◆ **Directions**:
Retyping should cover only the lines from the one containing "Click the Underline text icon" through the final line of the records, with pictures omitted.

◆ **Provided material**:
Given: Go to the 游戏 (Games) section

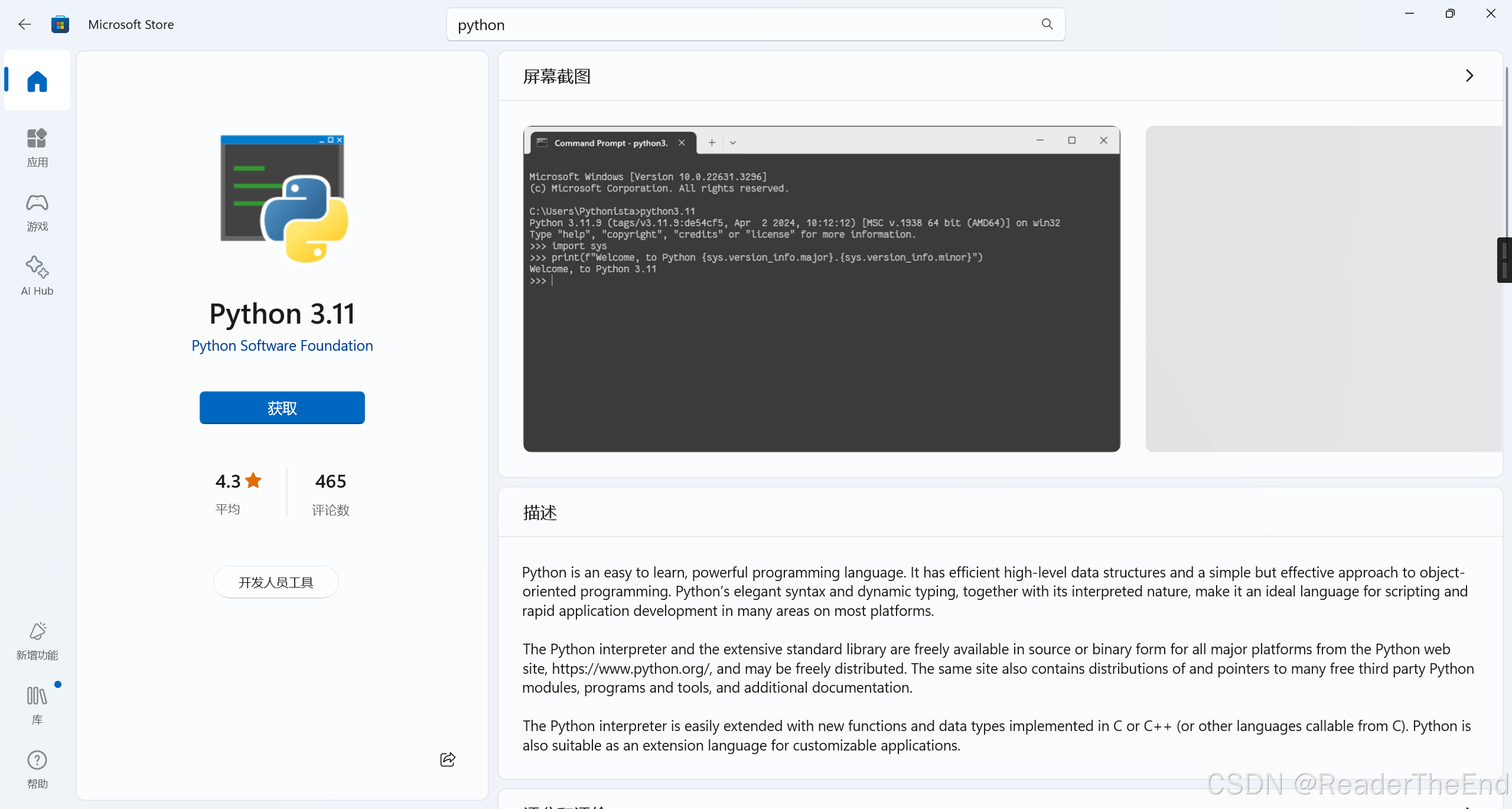Looking at the screenshot, I should (37, 211).
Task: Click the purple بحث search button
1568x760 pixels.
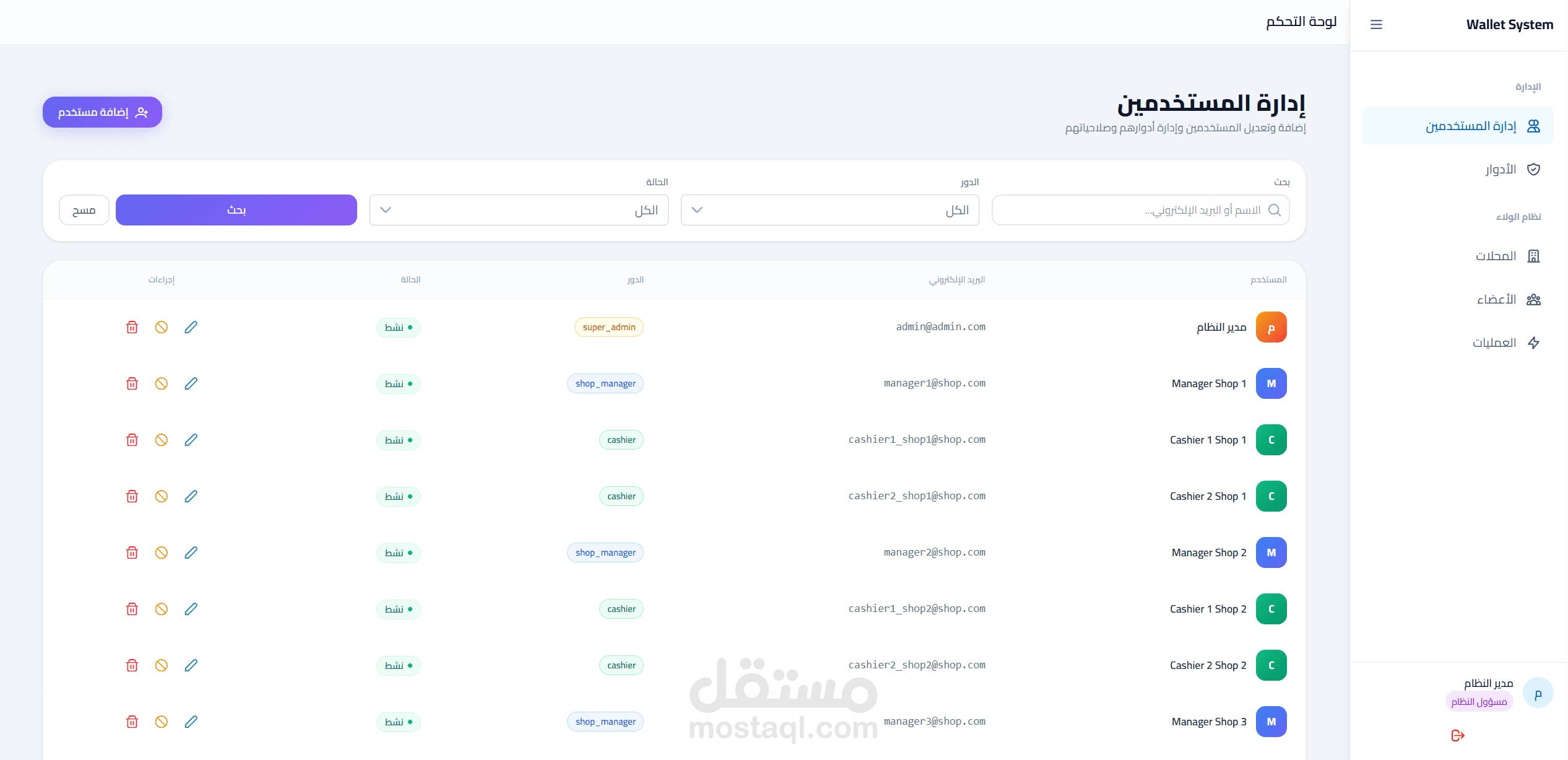Action: [x=236, y=210]
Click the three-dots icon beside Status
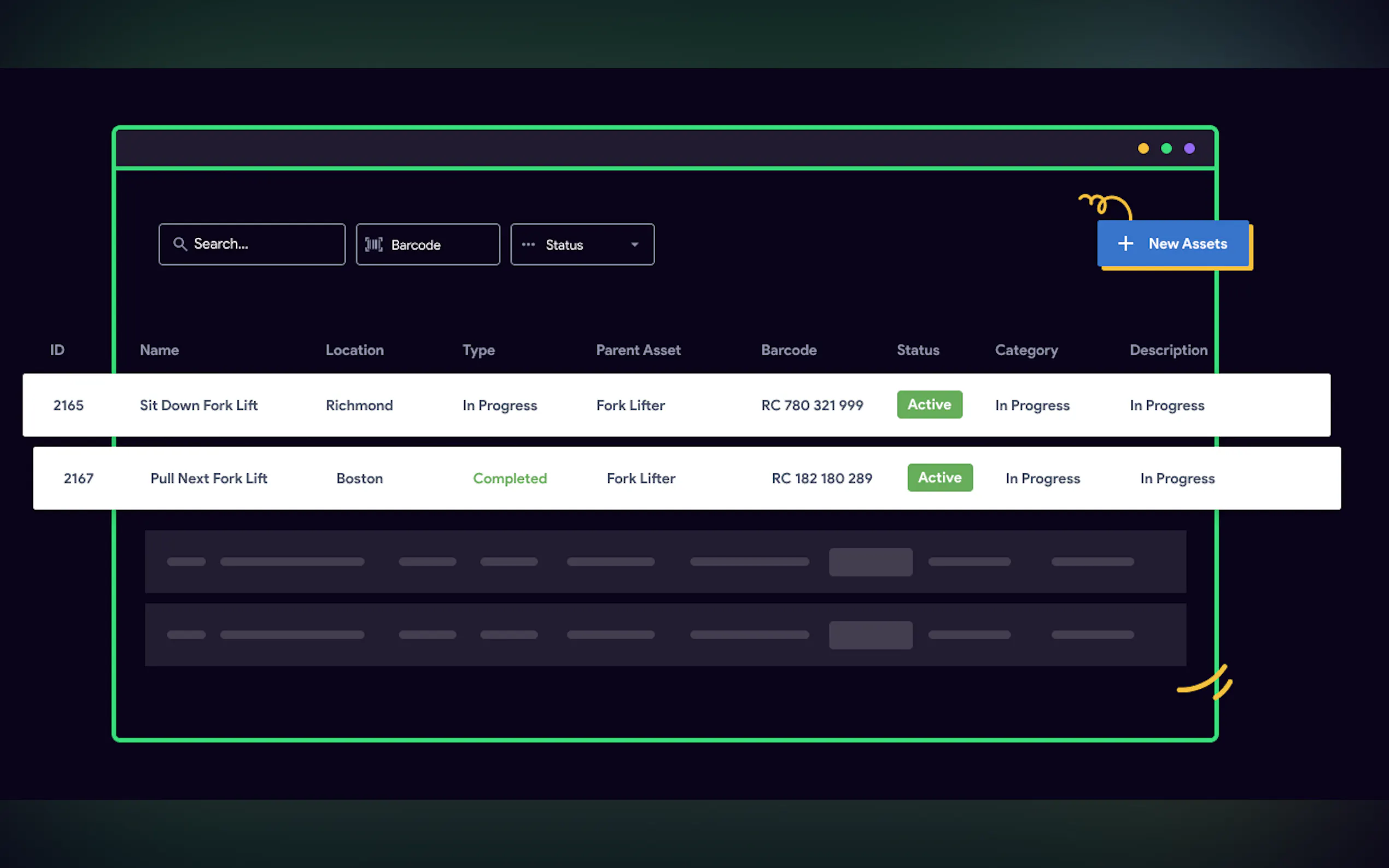The image size is (1389, 868). 528,244
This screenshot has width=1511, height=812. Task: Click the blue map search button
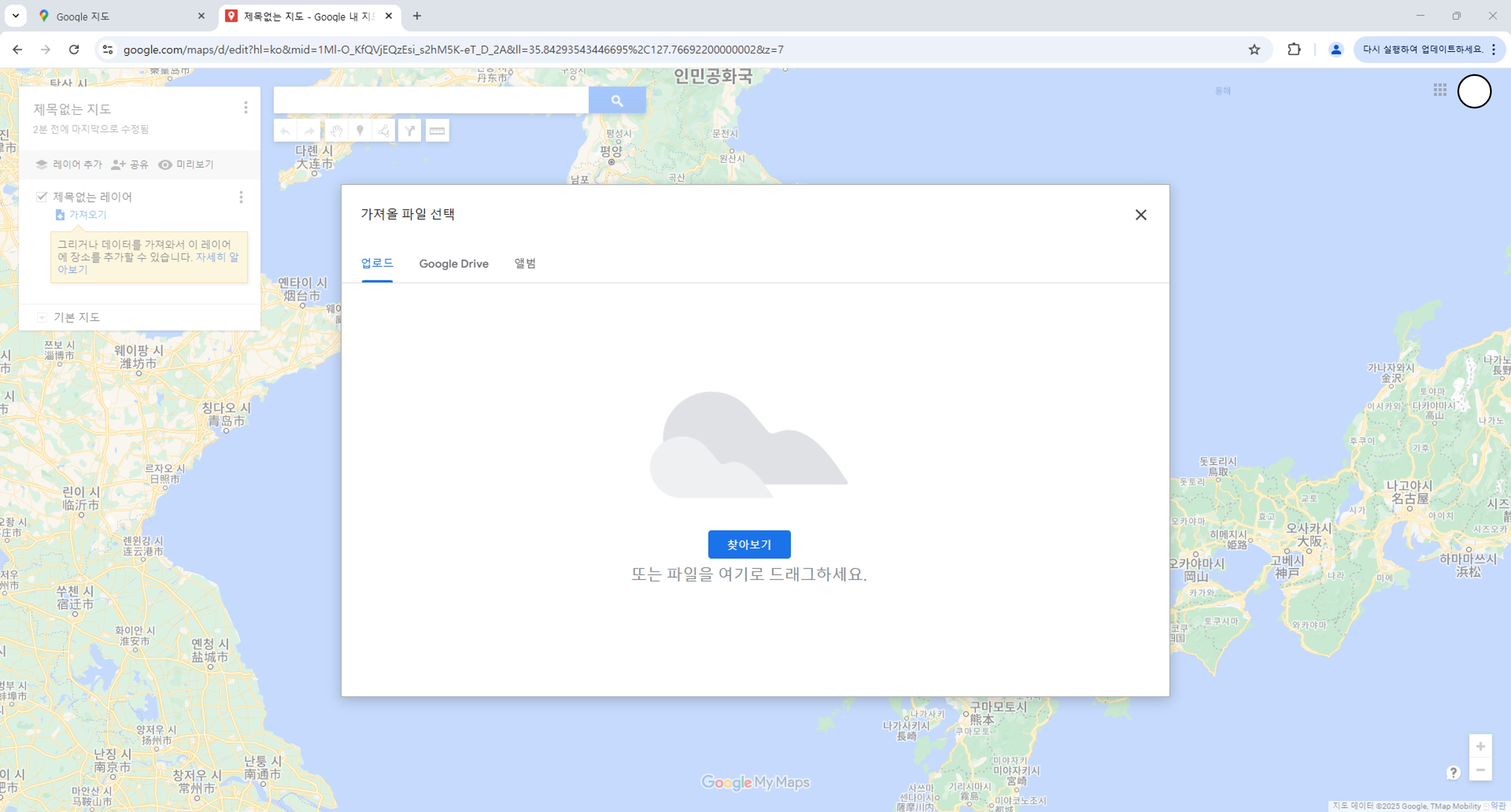coord(616,101)
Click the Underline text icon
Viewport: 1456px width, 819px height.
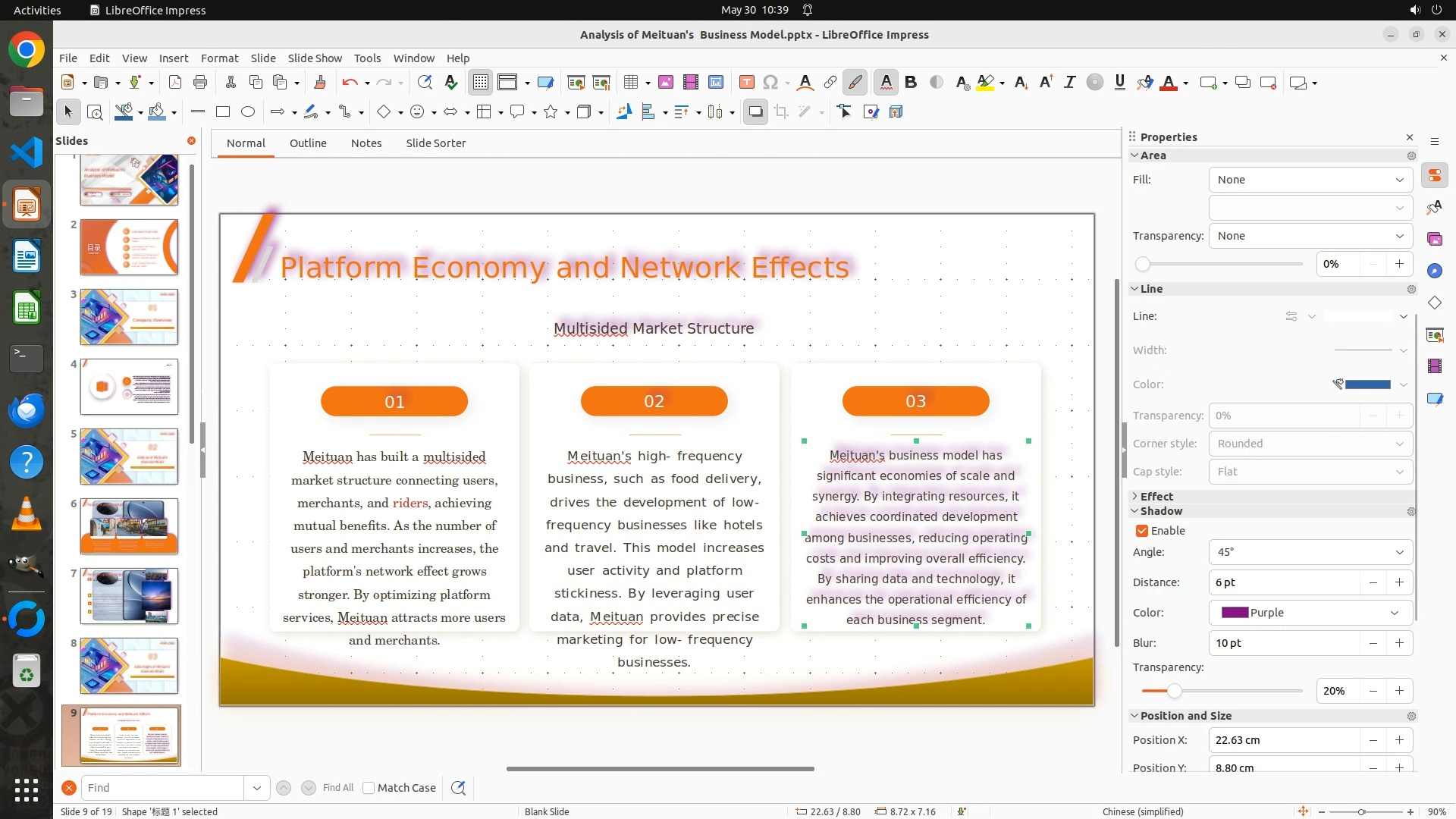click(x=1119, y=83)
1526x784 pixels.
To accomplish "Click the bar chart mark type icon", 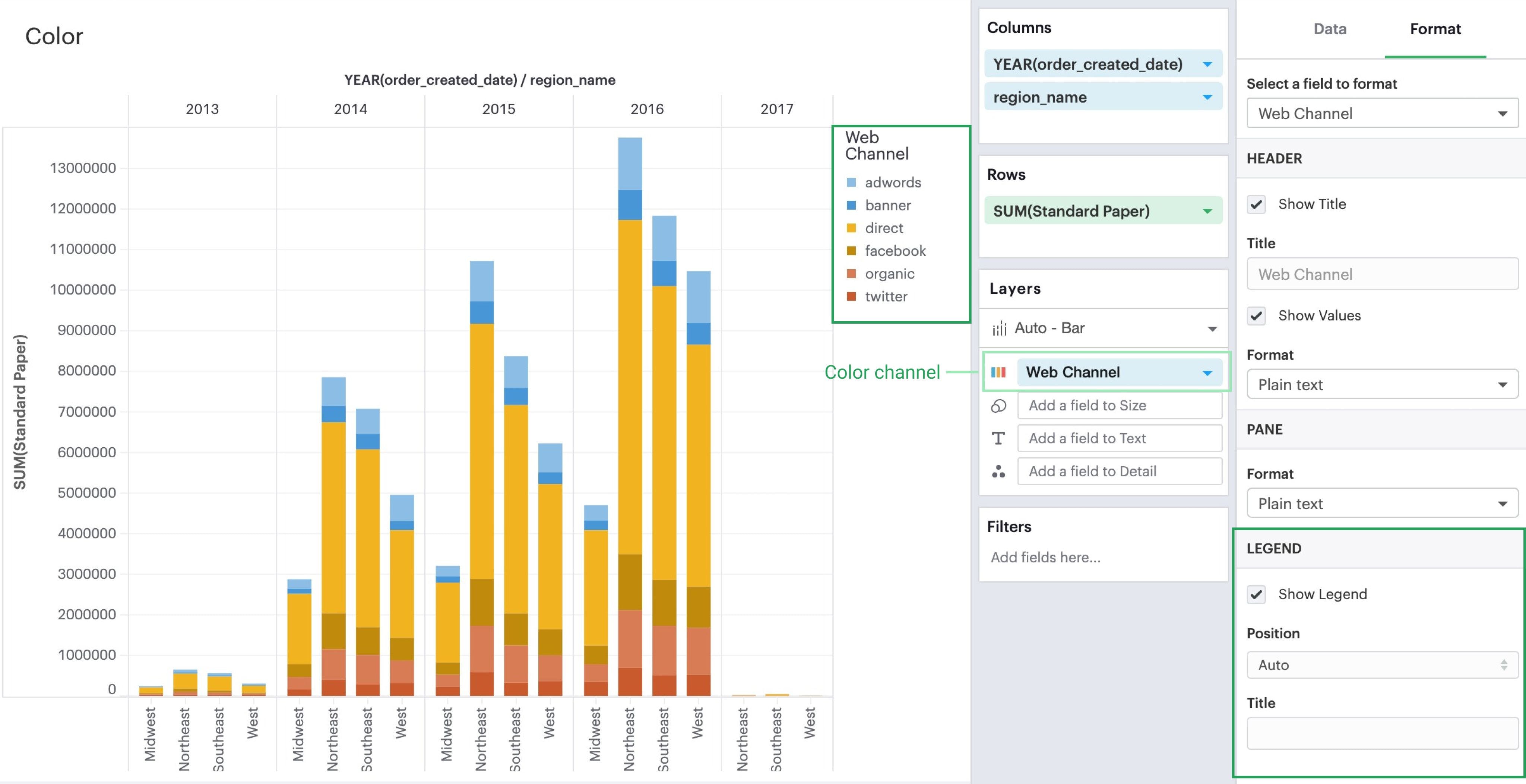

◆ **Output for this exercise**:
Click the Underline text icon
Viewport: 1456px width, 819px height.
click(x=1119, y=83)
1526x784 pixels.
To accomplish "Click the bar chart mark type icon", 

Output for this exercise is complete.